Since some chrome plating production processes generate hexavalent_chromium compounds, which are reportedly highly toxic/carcinogenic, I wonder:

Do the hexavalent chromium substances only occur (temporarily) during the production process (i.e. the chrome plating) or will they remain with the product?

My naïve impression has been that after the chrome plating process is over, the product will have an additionally a more or less thick layer of native Cr.
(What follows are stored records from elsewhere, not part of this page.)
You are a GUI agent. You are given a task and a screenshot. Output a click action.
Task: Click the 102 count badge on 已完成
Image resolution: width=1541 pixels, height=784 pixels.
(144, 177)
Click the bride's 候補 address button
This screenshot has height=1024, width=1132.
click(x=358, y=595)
Is this correct?

Should I expect impurities or residuals of toxic forms (e.g. hexvalent chromium) to be with the chrome plated this is possible do primitive test exist to detect product?

If it is possible that the chrome plated object could have worrisome concentrations/amounts of Cr(IV), is there a primitive test to detect this?

Update Some internet resources, such as tests/detection procedures for Cr(IV) described here, mention

The screening method can be used to determine chromium(VI) in passivation layers on metal pieces.

Also test kits for Cr(IV) sold online mention in their description to be

test[s] to detect leachable Cr (VI) ions on virtually any solid surface.

both giving reason to thing that the Cr (VI) might remain in worrisome amounts after the chrome plating. True.

update 2

one of the answers mentioned that "chrome plating", being understood as a general term, does not necessarily imply which material is being plated. If permissible I would like to add that I am most interested in those risks of the base material being copper.


The most upvoted answer has stated little risk if chrome plating procedure is carried out well.

As new information the CHROME PLATINGANDCHROMIC ACID ANODIZING SURVEY strongly suggests that the term chrome plating, can be divided regarding the categories a) Tank process (Hard plating; decorative; chromic acid anodizing) and b) *Tank constituent(s) (Hexavalent chrome; trivalent chrome).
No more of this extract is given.